Development and Validation of QbD-Driven Bioanalytical LC-MS/MS Method for the Quantification of Paracetamol and Diclofenac in Human Plasma

Abstract

The present work describes Quality by Design (QbD)-based development and validation of a LC-MS/MS method for estimation of paracetamol and diclofenac in human plasma using gabapentin as an internal standard (IS). Sample preparation and extraction was carried out by protein precipitation method. The processed samples were subjected to chromatographic analysis. The calibration range was observed between concentrations 205-13060 ng/ml for paracetamol and 40-2555 ng/ml for diclofenac. The developed method was optimized by Box-Behnken design for critical factors like mobile phase composition, flow rate and pH, thus evaluating design for peak area and retention time as the responses. The experimental design approach indicated significant decrease in method variability due to the influential method variables during optimization along with enhanced method robustness.
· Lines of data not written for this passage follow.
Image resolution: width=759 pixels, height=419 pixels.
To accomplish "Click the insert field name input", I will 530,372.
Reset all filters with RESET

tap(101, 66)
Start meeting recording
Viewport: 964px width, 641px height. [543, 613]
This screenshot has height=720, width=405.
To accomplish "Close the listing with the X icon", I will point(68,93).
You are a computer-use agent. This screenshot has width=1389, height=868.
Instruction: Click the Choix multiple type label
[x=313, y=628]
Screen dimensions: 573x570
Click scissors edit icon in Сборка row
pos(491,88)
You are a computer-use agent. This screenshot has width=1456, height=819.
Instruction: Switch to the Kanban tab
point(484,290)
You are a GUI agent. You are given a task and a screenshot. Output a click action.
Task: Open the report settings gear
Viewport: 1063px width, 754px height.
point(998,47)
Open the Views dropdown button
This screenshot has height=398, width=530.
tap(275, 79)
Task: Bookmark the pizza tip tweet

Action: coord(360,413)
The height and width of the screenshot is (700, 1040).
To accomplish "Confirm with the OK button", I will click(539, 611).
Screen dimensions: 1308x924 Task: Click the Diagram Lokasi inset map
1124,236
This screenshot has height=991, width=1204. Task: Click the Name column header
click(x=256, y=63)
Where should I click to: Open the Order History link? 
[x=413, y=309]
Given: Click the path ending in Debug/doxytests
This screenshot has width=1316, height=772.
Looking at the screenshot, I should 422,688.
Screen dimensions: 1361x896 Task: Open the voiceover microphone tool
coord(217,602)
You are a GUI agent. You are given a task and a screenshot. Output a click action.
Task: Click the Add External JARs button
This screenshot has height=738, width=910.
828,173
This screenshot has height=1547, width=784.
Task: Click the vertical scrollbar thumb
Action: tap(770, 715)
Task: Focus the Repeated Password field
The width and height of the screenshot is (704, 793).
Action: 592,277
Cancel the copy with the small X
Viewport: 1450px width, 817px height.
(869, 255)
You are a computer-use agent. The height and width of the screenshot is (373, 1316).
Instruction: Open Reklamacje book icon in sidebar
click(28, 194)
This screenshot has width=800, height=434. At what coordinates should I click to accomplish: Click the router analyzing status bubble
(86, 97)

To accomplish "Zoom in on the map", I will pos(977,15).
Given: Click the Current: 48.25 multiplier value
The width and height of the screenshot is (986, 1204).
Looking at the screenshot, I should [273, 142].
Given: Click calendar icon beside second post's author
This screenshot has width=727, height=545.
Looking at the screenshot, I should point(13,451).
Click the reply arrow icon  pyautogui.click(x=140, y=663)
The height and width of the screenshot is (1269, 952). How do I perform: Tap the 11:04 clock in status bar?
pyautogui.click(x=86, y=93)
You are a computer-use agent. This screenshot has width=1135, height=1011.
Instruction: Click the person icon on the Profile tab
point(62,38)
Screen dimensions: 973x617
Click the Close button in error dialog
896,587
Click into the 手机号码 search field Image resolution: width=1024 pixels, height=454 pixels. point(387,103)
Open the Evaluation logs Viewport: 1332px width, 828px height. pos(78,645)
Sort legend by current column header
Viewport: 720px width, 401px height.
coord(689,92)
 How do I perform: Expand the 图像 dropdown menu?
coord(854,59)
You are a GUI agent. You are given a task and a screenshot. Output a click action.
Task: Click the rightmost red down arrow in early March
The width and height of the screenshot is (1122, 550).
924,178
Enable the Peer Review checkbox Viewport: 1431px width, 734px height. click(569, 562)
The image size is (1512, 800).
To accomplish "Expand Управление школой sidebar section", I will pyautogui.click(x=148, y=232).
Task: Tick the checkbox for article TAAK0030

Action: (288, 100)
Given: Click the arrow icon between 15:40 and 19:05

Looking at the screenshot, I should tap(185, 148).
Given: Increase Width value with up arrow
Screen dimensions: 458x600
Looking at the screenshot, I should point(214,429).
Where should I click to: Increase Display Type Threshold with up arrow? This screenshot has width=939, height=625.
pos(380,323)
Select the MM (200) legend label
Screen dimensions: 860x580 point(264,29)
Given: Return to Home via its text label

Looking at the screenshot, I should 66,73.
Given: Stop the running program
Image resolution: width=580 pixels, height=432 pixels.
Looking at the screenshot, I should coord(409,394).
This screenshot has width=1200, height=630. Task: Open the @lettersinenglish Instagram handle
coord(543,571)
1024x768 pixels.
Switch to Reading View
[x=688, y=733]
Validation studies revealed that developed method fulfilled all the criteria like linearity, accuracy, precision, selectivity, sensitivity and stability for estimation of paracetamol and diclofenac in human plasma. Moreover, the stability studies performed in human plasma also showed no change in chemical nature of the drug. Overall, the studies indicated that the developed method is simple, robust and economical for its routine applicability utility in pharmacokinetic and bioequivalence studies.